**CHALLENGE A**
Convert everything in the listing, from its first line down to the line containing "(x=341, y=153)", into a numbered list, leaving out any blank lines.

BEGIN QUOTED PASSAGE

People v. Ah Lee

The defendant Ah Lee and one Ye Quong were jointly charged by information filed in the superior court of Stanislaus County on April 15, 1912, with the crime of murder, alleged to have been committed in said county on March 25, 1912. Ah Lee demanded and was accorded a separate trial, which resulted in a verdict of "guilty of murder of the first degree." His motion for a new trial was denied, and on May 11, 1912, judgment of death was pronounced. This is an appeal by said defendant from the judgment and from an order denying his motion for a new trial.

No claim is made that the verdict is without sufficient support in the evidence, and an examination of the record shows that there is no foundation for any such claim. The evidence is without conflict on the proposition that during the evening of March 25, 1912, in his place of business in Newman, Stanislaus County, the deceased, Sue Hoo Kee, was shot by two Chinamen who apparently entered the place solely for the purpose of killing him, who then and there inflicted upon him several mortal gunshot wounds, which at once caused his death, and immediately thereafter left the place. There was sufficient evidence to warrant a conclusion on the part of the jury that said Ah Lee was one of the murderers. *Page 352

A photograph was received in evidence over the objection of defendant, to show the relative location in the room of deceased, at the time of the shooting, of a bed, a stove, and a lamp. Even if there was error in the admission of this photograph, we do not see how, in view of the evidence as to the shooting, it could be held that it was in the slightest degree prejudicial to defendant. But we perceive no error in the matter. The photograph was taken by the witness Newsome shortly after the shooting, and at a time when the objects referred to were in exactly the same position that they were at the time of the shooting. Newsome was a constable and was in the room immediately after the shooting, and so testified. While a photographer, who was not called as a witness, finished the picture from the negative given him by Newsome for that purpose, Newsome testified substantially that the finished picture offered in evidence was a correct representation of the objects sought to be shown and their relative location at the time he took the picture. A sufficient foundation for the admission of the photograph was thus laid. It is not claimed that the photograph was not admissible if there was a sufficient showing that it was a correct representation of the objects sought to be shown and their relative location at the time of the shooting. The only objection urged is that there was no such showing, and we are satisfied the objection is not well based.

Mr. Newsome was allowed to testify to a conversation had with said defendant in the branch jail at Newman on March 27th. The sum and substance of the statement then made by defendant to Newsome, as testified to by the latter, was as follows: He had come from Stockton, his name was Ah Lee, he was twenty-eight years old, he had stayed in Tracy all of the Monday on which the shooting took place, he belonged to the Sue Sing Tong and had a rich company back of him. He would not say when he left Tracy. The objection made is that the voluntary character of these statements was not sufficiently established to entitle the same to be received in evidence. There was in these statements of defendant no admission by him of any fact tending to indicate his guilt However, an examination of the record satisfies us that there was ample warrant for a conclusion on the part of the trial court that the voluntary character of the statement was *Page 353 sufficiently established to entitle the same to be admitted in evidence.

END QUOTED PASSAGE

**CHALLENGE B**
According to the court opinion, on what date was the judgment of death pronounced against Ah Lee?

BEGIN DATA SHOWN

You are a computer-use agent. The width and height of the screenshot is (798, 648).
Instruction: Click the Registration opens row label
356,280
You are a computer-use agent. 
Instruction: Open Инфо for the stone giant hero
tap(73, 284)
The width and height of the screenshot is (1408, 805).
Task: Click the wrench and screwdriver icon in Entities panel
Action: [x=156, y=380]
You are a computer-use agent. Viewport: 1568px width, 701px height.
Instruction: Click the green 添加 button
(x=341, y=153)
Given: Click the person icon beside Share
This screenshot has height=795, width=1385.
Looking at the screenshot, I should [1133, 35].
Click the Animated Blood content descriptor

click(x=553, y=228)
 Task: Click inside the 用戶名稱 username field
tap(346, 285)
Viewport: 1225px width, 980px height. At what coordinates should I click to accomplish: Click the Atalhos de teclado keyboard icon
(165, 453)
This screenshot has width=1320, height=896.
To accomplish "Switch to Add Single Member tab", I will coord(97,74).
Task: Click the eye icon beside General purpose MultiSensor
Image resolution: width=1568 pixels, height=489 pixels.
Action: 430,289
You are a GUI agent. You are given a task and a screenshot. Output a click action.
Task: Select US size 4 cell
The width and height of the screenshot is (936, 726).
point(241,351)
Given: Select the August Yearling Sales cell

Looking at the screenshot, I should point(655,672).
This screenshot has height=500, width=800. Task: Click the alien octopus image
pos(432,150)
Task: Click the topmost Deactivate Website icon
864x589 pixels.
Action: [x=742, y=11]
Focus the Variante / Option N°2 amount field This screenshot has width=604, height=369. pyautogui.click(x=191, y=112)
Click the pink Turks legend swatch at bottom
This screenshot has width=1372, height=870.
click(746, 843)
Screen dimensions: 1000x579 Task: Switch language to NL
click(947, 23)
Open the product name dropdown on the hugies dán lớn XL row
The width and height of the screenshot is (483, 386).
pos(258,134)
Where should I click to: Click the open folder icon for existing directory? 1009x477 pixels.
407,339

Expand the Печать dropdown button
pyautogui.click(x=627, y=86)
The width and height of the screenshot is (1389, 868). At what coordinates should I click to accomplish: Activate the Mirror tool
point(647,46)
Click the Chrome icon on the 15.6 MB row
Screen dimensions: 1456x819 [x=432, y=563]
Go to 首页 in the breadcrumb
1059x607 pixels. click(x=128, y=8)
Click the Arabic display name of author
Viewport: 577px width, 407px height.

END DATA SHOWN

**TASK ANSWER A**
1. You are a computer-use agent. The width and height of the screenshot is (798, 648).
2. Instruction: Click the Registration opens row label
3. 356,280
4. You are a computer-use agent. 
5. Instruction: Open Инфо for the stone giant hero
6. tap(73, 284)
7. The width and height of the screenshot is (1408, 805).
8. Task: Click the wrench and screwdriver icon in Entities panel
9. Action: [x=156, y=380]
10. You are a computer-use agent. Viewport: 1568px width, 701px height.
11. Instruction: Click the green 添加 button
12. (x=341, y=153)

**TASK ANSWER B**
May 11, 1912.